## start Given records
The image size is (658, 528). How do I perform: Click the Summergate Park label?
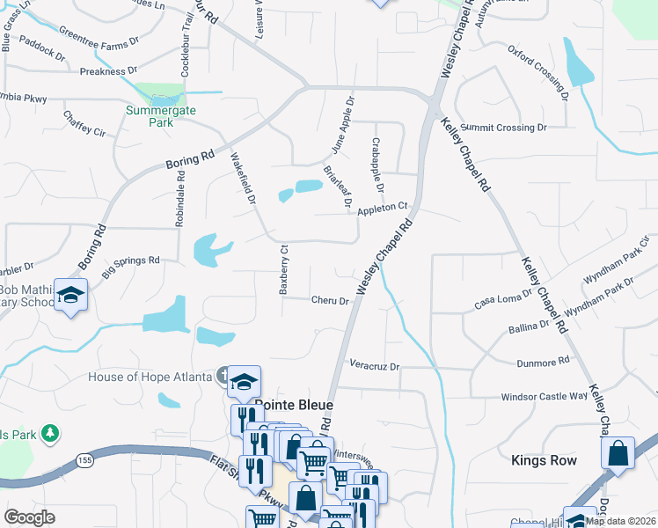pyautogui.click(x=160, y=116)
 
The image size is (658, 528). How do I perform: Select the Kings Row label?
pyautogui.click(x=544, y=460)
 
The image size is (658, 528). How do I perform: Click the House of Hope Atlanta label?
pyautogui.click(x=150, y=378)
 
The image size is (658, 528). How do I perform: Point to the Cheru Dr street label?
pyautogui.click(x=331, y=300)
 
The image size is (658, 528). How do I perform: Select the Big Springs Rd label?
pyautogui.click(x=129, y=266)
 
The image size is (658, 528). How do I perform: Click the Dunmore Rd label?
pyautogui.click(x=545, y=360)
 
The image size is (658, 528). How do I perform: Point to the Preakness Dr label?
pyautogui.click(x=108, y=70)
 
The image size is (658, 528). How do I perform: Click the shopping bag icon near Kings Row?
pyautogui.click(x=618, y=453)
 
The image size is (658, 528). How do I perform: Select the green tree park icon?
pyautogui.click(x=51, y=433)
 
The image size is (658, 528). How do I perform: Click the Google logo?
pyautogui.click(x=29, y=517)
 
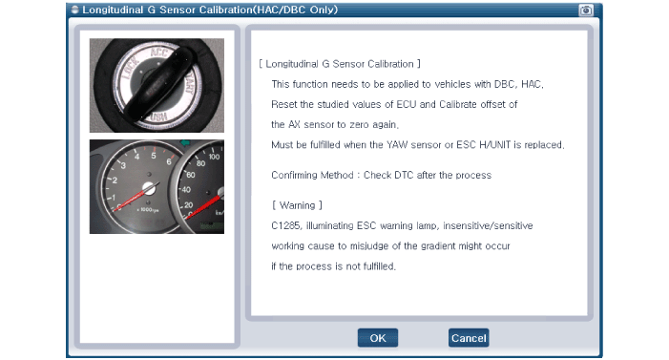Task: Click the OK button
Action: point(378,338)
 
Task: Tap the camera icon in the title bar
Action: point(586,10)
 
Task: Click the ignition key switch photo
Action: point(157,85)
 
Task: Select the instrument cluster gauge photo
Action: point(157,186)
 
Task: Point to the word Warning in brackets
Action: point(298,205)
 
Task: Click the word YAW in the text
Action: point(397,145)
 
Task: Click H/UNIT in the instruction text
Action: point(495,145)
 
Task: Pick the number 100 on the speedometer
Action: point(214,157)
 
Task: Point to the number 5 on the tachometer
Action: point(153,156)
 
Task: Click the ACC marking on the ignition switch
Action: point(160,53)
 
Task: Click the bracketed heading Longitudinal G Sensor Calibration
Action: point(340,64)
## end Given records
Task requirements
Turn the rows above, everything from the line containing "near Kings Row?" down to the line containing "Action: point(157,85)", into a JSON list of strings with one string per line. Leave out blank lines and the pictures.

Solution
[
  "The image size is (658, 528). How do I perform: Click the shopping bag icon near Kings Row?",
  "pyautogui.click(x=618, y=453)",
  "The image size is (658, 528). How do I perform: Select the green tree park icon?",
  "pyautogui.click(x=51, y=433)",
  "The image size is (658, 528). How do I perform: Click the Google logo?",
  "pyautogui.click(x=29, y=517)",
  "Task: Click the OK button",
  "Action: point(378,338)",
  "Task: Tap the camera icon in the title bar",
  "Action: point(586,10)",
  "Task: Click the ignition key switch photo",
  "Action: point(157,85)"
]